EXERCISE: What is needed is an exact copy of the line that contains "Open the Product" and of all later lines to the end of the records below, with no other lines.

++++ DATA TO PROCESS

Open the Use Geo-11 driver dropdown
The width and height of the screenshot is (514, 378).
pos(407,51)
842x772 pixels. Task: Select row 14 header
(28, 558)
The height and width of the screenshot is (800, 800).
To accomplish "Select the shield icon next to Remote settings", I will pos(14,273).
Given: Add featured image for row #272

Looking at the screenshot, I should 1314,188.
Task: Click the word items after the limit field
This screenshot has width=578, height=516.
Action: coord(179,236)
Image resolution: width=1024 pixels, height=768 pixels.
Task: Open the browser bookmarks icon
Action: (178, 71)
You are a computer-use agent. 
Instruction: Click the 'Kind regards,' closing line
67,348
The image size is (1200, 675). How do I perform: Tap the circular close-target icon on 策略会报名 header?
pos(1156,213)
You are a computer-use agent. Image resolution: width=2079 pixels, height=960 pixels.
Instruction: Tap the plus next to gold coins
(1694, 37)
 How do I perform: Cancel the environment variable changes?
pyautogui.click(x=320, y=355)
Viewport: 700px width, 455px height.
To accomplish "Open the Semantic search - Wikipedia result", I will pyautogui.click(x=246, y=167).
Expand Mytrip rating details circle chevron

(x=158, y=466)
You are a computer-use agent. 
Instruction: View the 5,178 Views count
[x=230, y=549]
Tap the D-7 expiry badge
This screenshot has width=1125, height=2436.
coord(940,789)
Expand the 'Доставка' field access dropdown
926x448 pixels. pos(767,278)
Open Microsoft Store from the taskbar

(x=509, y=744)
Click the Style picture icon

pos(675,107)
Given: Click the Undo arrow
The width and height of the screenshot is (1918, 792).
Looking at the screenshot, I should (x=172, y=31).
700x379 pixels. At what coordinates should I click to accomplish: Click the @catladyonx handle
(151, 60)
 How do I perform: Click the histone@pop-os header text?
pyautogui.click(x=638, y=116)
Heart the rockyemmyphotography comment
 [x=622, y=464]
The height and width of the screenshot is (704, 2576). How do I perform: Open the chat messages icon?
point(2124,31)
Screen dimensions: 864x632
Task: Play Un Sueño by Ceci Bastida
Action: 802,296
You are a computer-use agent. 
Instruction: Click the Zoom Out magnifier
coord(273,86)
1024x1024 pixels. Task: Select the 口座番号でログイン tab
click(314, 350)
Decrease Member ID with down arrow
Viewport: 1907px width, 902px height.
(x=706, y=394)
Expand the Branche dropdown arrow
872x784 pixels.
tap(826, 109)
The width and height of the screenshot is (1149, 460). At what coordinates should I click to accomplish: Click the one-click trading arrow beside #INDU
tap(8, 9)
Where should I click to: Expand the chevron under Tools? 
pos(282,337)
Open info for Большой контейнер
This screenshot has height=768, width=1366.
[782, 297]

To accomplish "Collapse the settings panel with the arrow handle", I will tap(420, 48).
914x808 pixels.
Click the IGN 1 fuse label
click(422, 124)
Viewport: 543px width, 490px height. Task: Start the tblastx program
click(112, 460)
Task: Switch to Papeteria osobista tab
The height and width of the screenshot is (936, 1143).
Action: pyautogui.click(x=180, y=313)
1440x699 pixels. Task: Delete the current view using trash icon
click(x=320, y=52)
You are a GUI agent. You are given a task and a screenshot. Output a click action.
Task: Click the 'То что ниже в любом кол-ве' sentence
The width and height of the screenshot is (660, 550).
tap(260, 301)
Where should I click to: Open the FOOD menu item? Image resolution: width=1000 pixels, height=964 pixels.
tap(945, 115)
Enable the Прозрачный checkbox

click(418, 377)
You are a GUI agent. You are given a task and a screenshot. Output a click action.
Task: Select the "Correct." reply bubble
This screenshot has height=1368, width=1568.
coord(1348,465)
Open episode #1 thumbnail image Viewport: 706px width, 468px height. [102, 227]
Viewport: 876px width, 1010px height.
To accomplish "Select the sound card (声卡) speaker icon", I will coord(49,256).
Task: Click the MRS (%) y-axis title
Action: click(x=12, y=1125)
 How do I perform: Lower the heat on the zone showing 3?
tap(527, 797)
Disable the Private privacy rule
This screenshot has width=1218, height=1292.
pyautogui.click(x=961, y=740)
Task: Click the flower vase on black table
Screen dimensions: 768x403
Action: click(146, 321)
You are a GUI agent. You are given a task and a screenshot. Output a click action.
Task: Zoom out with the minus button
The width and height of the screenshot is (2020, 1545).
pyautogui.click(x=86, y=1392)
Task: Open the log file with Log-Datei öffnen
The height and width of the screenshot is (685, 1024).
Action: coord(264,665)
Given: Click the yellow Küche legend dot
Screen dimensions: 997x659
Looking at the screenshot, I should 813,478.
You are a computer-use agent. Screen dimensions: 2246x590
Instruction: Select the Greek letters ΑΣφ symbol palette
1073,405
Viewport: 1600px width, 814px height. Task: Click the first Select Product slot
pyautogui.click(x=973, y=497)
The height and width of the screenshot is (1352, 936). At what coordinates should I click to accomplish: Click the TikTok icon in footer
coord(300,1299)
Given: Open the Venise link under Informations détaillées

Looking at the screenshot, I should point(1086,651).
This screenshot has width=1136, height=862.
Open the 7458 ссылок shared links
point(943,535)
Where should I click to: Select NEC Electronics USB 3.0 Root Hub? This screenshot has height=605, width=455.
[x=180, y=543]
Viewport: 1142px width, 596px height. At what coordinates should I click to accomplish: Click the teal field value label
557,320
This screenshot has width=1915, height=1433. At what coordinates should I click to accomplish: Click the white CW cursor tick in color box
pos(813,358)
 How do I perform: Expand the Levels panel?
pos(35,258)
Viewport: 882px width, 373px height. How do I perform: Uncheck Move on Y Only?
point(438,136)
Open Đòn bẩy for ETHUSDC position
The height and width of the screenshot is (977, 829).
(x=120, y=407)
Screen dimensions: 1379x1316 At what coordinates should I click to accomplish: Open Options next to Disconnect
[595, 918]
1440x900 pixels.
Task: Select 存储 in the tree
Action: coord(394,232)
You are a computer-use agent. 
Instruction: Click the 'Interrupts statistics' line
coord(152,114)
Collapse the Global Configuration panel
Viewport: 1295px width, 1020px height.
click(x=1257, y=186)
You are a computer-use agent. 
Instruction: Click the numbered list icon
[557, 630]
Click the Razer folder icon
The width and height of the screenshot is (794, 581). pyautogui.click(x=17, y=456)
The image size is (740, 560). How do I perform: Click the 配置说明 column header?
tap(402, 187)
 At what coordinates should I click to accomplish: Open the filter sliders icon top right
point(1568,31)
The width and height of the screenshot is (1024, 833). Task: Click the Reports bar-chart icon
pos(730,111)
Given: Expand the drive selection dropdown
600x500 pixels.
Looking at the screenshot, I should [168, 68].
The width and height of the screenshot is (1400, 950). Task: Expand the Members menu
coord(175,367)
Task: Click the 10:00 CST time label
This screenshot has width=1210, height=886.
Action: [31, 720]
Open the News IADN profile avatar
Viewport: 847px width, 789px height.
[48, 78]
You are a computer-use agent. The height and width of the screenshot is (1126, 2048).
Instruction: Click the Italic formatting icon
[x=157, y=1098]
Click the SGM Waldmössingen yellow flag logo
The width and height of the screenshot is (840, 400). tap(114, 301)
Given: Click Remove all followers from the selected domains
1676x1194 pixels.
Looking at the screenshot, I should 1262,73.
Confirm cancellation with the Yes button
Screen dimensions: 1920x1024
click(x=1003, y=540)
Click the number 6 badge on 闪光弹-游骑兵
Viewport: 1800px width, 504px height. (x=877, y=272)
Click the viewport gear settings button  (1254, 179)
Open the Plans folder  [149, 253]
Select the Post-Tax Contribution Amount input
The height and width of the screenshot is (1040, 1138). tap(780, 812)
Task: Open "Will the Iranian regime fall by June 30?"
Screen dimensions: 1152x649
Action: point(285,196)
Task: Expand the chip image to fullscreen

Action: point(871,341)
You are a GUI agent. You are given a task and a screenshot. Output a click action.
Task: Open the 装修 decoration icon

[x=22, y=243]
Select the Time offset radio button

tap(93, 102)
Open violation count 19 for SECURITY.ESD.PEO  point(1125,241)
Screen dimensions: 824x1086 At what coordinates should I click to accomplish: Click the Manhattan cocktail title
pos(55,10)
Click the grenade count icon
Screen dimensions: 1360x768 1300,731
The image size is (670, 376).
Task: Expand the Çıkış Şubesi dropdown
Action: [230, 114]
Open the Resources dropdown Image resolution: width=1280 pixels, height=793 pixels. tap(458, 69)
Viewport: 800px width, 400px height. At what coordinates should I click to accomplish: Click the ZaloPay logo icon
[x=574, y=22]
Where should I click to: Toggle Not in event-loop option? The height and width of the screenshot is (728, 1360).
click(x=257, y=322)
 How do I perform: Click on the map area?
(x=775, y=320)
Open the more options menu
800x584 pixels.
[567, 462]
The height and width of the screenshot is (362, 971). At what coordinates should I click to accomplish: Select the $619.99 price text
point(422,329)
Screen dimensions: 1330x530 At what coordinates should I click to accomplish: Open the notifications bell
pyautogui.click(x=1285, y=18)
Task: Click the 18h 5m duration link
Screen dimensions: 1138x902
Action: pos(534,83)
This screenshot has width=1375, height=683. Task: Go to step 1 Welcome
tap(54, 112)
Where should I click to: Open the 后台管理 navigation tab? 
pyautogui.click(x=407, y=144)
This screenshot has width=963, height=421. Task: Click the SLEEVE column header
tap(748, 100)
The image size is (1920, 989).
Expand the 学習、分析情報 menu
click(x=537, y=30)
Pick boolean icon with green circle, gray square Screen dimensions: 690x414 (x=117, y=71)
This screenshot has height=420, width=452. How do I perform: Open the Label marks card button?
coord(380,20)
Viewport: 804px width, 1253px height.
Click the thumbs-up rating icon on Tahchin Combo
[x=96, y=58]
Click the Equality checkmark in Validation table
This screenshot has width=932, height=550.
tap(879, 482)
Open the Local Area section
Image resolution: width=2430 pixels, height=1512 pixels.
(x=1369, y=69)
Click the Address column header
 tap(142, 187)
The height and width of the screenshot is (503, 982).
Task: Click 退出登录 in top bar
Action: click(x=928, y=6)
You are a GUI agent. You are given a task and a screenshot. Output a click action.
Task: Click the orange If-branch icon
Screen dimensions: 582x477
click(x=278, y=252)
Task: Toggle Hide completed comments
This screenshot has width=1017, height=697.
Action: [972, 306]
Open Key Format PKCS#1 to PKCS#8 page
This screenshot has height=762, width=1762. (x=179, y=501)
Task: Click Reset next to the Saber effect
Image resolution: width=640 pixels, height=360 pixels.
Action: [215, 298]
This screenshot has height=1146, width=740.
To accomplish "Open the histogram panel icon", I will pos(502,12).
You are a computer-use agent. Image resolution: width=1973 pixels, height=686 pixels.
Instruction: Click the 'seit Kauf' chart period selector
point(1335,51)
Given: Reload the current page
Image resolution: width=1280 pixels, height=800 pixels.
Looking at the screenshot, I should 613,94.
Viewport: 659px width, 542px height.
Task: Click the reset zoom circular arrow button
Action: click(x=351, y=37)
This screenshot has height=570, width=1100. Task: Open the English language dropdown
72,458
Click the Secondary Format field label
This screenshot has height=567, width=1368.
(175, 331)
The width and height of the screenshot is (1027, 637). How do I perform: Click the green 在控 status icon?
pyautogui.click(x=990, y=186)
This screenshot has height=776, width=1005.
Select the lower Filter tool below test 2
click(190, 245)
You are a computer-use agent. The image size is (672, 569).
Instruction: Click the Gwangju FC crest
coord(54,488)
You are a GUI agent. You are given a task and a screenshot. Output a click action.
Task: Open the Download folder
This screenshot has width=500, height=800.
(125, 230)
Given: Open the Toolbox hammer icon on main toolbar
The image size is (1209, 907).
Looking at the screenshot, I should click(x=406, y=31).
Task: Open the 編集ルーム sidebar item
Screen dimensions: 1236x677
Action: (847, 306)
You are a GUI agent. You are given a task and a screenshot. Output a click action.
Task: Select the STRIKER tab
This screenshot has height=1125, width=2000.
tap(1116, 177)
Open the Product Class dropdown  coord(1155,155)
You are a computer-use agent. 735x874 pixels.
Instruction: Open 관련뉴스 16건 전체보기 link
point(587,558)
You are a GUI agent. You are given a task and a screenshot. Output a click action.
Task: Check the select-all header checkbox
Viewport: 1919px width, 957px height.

++++++++

TASK OUTPUT:
Open the Product Class dropdown  coord(1155,155)
You are a computer-use agent. 735x874 pixels.
Instruction: Open 관련뉴스 16건 전체보기 link
point(587,558)
You are a GUI agent. You are given a task and a screenshot. Output a click action.
Task: Check the select-all header checkbox
Viewport: 1919px width, 957px height.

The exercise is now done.